My 22 year-old son was sleeping on the bus he had been traveling on for over 20 hours when a passenger beside him attacked and killed him. My son’s body was desecrated. I was told of the possible NCR finding but had no idea what that meant. I feel that an individual who doesn’t know the difference between right and wrong should never be released – ever. We hear all about “his remarkable, better than expected recovery” at his annual Review Board hearing. While he’s in care, he’s not a concern: it’s after release that worries me. In my province, the hearings are not held at the hospital but at the law courts building. It is hard to hear the proceedings very well. What was not made clear to me by victim services or other criminal justice staff is that the accused/patient/killer retains the ultimate decision after he is released about whether to treat his mental illness with medication or not – he cannot be forced.

My name is Donna McCully.

It was always our wish to live in Jamaica in our dream home. So, in August 2012, my husband Sedrick Levine and I left Canada to move into our new home. We were thrilled to finally be starting the next chapter in our lives, in Sedrick’s beloved homeland. He bought a little bus and planned to operate tours for visitors to the island. I was helping him run this business venture, as part of our semi- retirement in Jamaica.

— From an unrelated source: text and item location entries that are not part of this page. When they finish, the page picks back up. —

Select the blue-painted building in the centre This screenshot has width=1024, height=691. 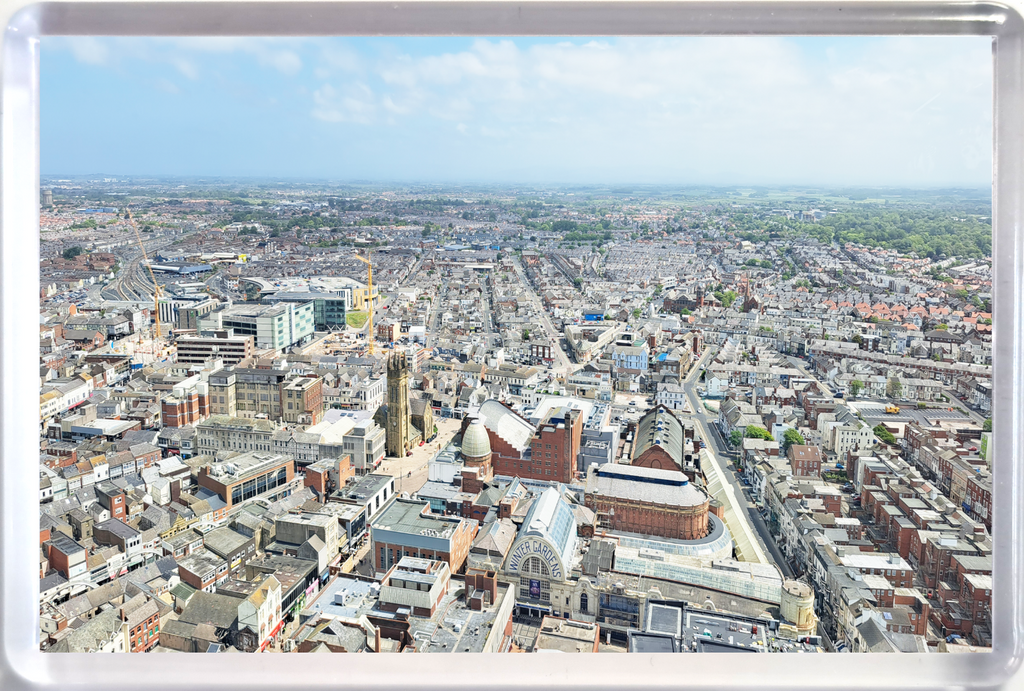point(630,357)
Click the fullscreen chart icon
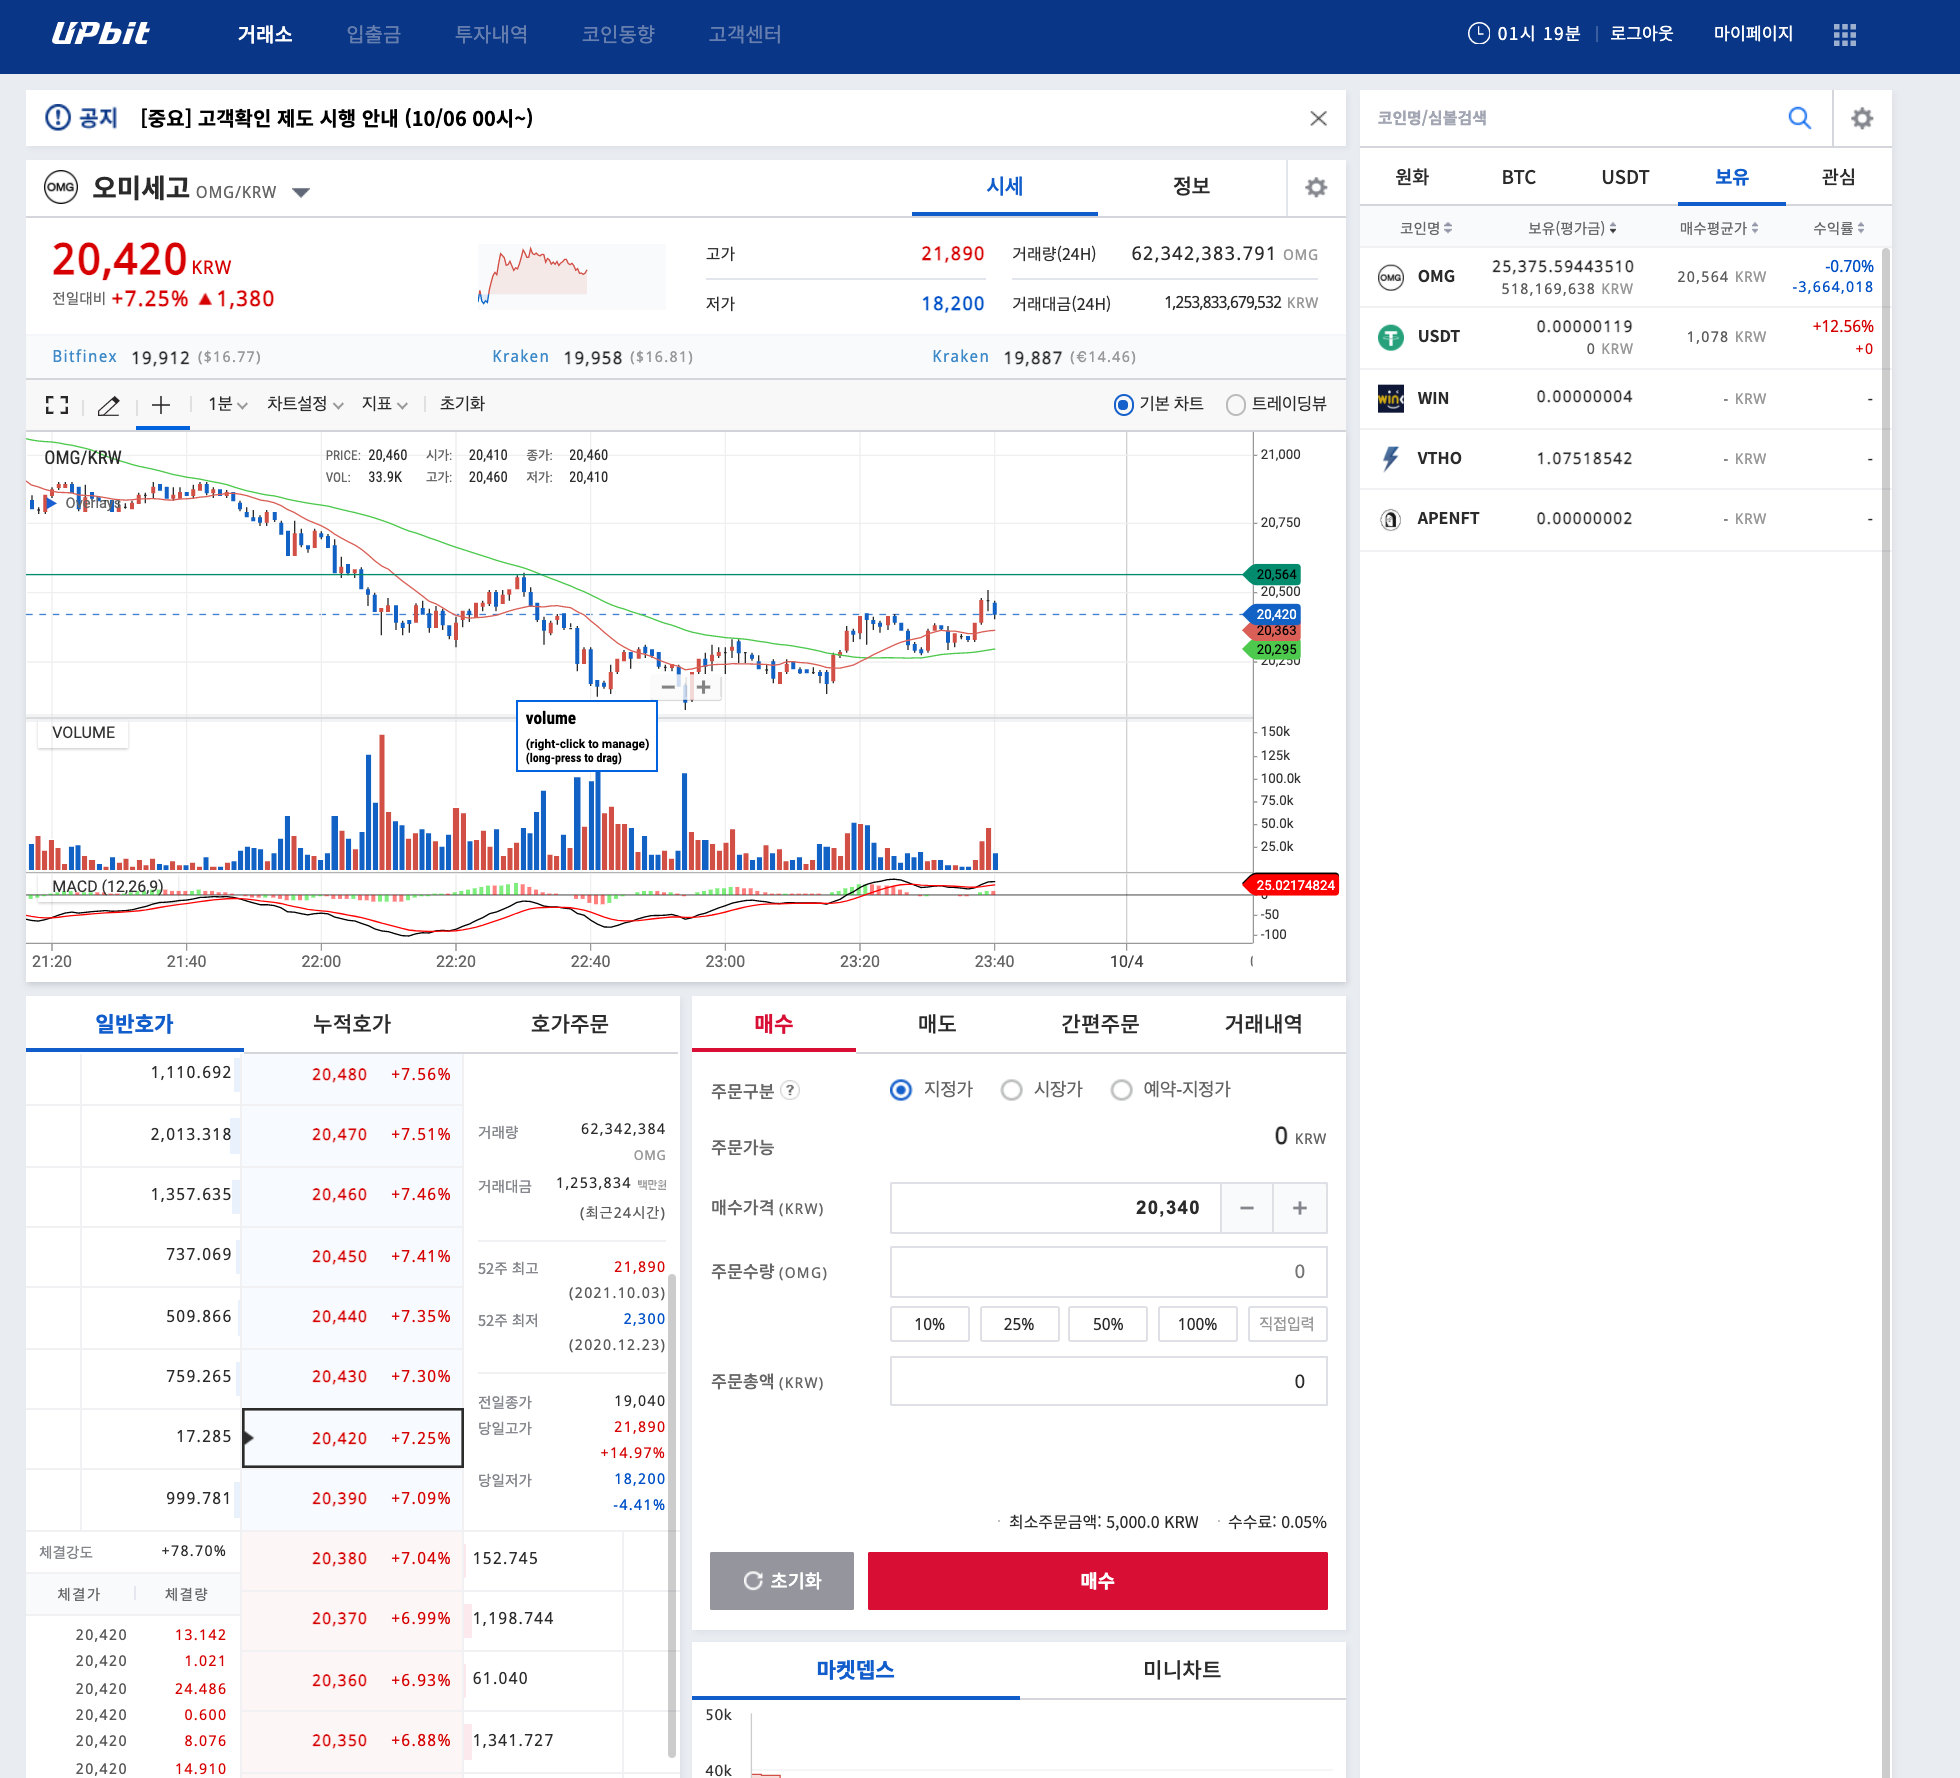The image size is (1960, 1778). [57, 405]
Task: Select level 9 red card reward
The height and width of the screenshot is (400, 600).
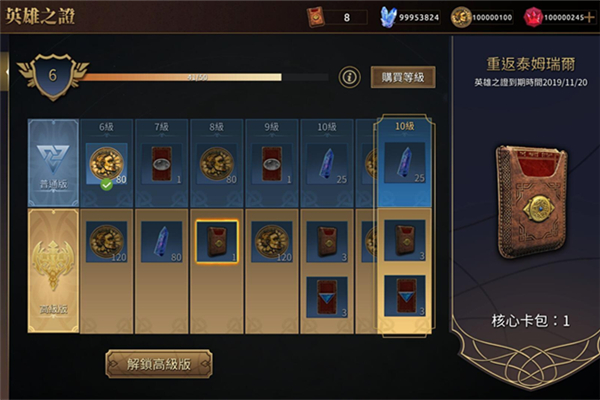Action: [x=272, y=164]
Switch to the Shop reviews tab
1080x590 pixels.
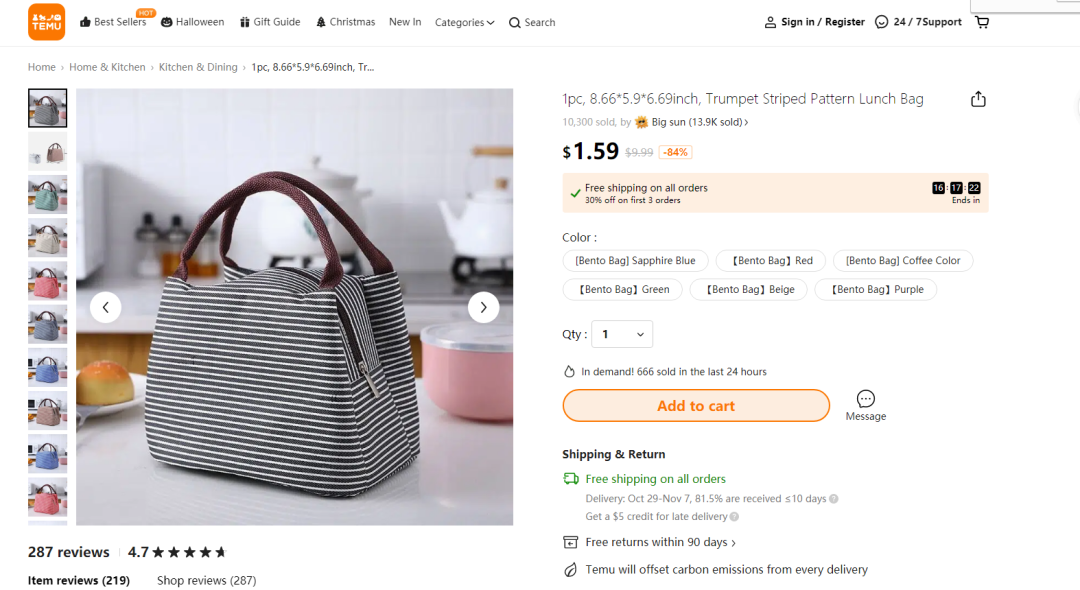click(206, 580)
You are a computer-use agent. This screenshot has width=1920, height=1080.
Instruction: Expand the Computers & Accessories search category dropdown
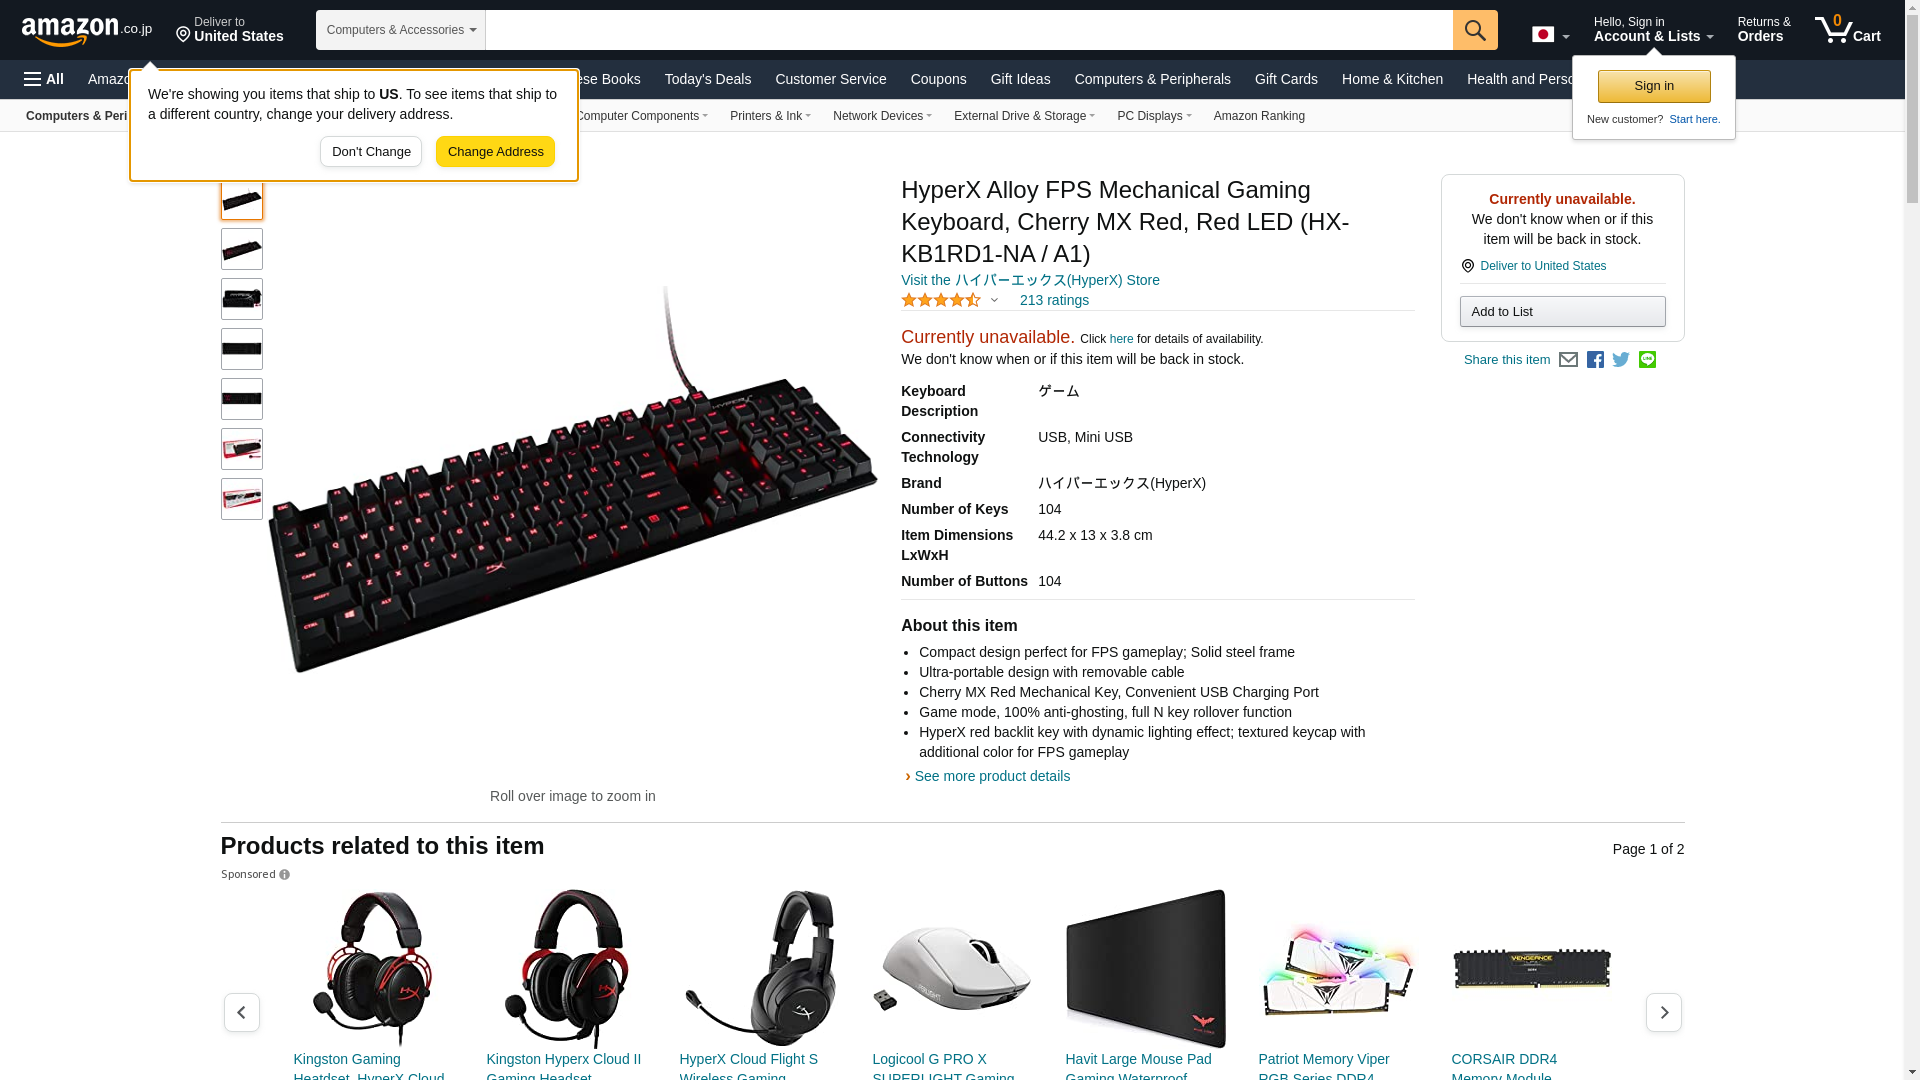(x=401, y=30)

My life as I knew it was suddenly shattered when two masked men broke into our home on Sunday, November 17, 2013. Sedrick struggled with the men, allowing me to flee upstairs to call the police. His actions saved my life that day, and that of my father and his housekeeper, who were visiting us at the time. One of the masked intruders chased me upstairs and kicked in the bathroom door, but he stopped when he heard a gunshot from downstairs.

My husband Sedrick was killed that day and the men fled our home with a laptop. The Jamaican police have not yet found these men or charged them with killing my beloved husband. Their motive remains unknown.

This crime has completely changed my life. I suffer from Post-traumatic Stress Disorder now and have depression as a result. I came back to Canada, but I feel very isolated since this happened. These emotional scars may never heal.

I managed to find the Canadian Resource Centre for Victims of Crime by searching online one day. I didn’t know where to turn for help when I came home to Canada. The CRCVC has provided me with a lot of emotional support, which has been tremendously helpful. They’ve also written numerous letters to Jamaican officials seeking justice for Sedrick, as well as intervening with Canadian officials on my behalf. The office also helped connect me to a trauma therapist for counselling sessions too.

In order to try and make sense of what happened to Sedrick, it is my hope that others could support the work of the Canadian Resource Centre for Victims of Crime. There are so many other victims/survivors out there who also need their assistance.